Toute la durée de la vie n’est pas la vie, c’est le temps pour Sénèque. Nous n’avons pas trop peu de temps, nous en avons beaucoup de perdu (La brièveté de la vie).
Que signifie alors vivre sa propre vie ?
Pour que le temps devienne vie, il faut d’abord s’approprier du présent, le seul qui nous appartient, qui nous permette d’agir, de sortir de l’auto-aliénation, du sentiment d’impuissance et d’indifférence à l’égard du monde, qui nous renferme en nous-mêmes.
Mais comment sortir de la condition humaine, à la fois faible, misérable et mortelle, dont rien ne peut consoler, lorsque nous y pensons de près ? (Pascal)
Par le détournement, par la fuite de notre condition.
« Les hommes n’ayant pu guérir la mort, la misère, l’ignorance, ils se sont avisés de se rendre heureux, de n’y pas penser », écrit encore Pascal.
Se détourner, donc, ou se divertir en latin, c’est la solution proposée.
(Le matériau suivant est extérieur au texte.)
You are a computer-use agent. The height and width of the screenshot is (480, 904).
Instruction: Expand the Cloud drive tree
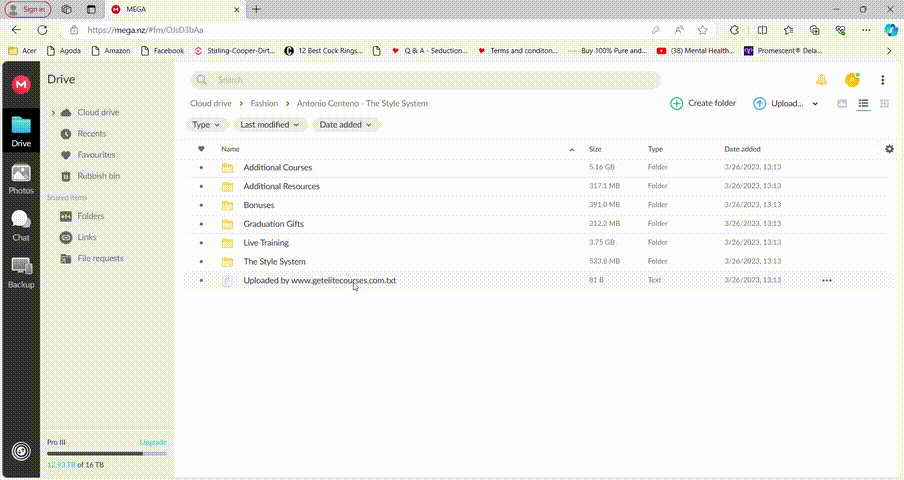53,113
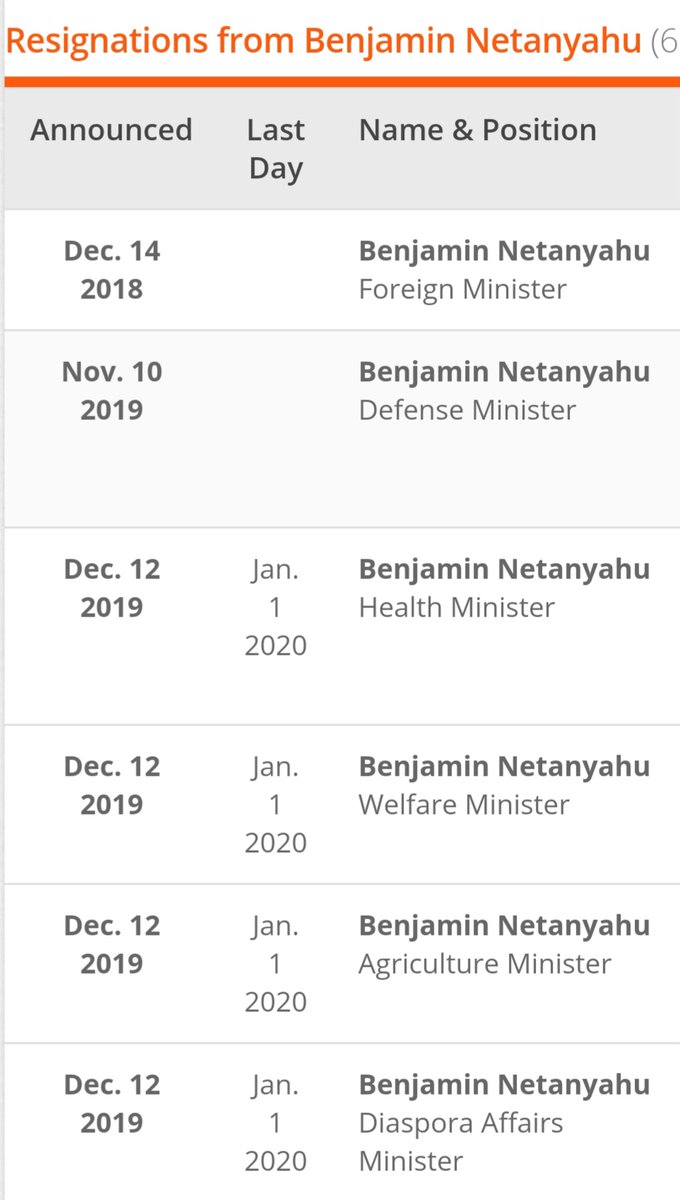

Le divertissement, pour Pascal, n’est pas le loisir du temps libre, mais une esquive qui protège du désespoir, du nihilisme, de la destruction, de la mort.
Sisyphe est heureux dans les moments de répit qui lui permettent d’ignorer sa souffrance, de détourner le regard de son existence, d’oublier sa condition.
Mais oublier le temps présent afin de remédier à celui de la mort, c’est aussi éviter de vivre et songer à nous-mêmes, la plus grande de nos misères, qui n’empêchera non plus d’y arriver de toute façon, sans nous en rendre compte.
C’est le paradoxe de l’enferment de Pascal.
S’extraire et donner du sens au temps présent, qui seul est à nous, signifie, pour Sénèque, s’affranchir de l’imagination et de l’angoisse du futur et, dans la perspective éthique du stoïcien, de ne pas dépendre du lendemain, mais d’assurer par le travail son indépendance de la crainte des temps à venir.
Merci au livre de pierre et à la réflexion de Pierre Caye.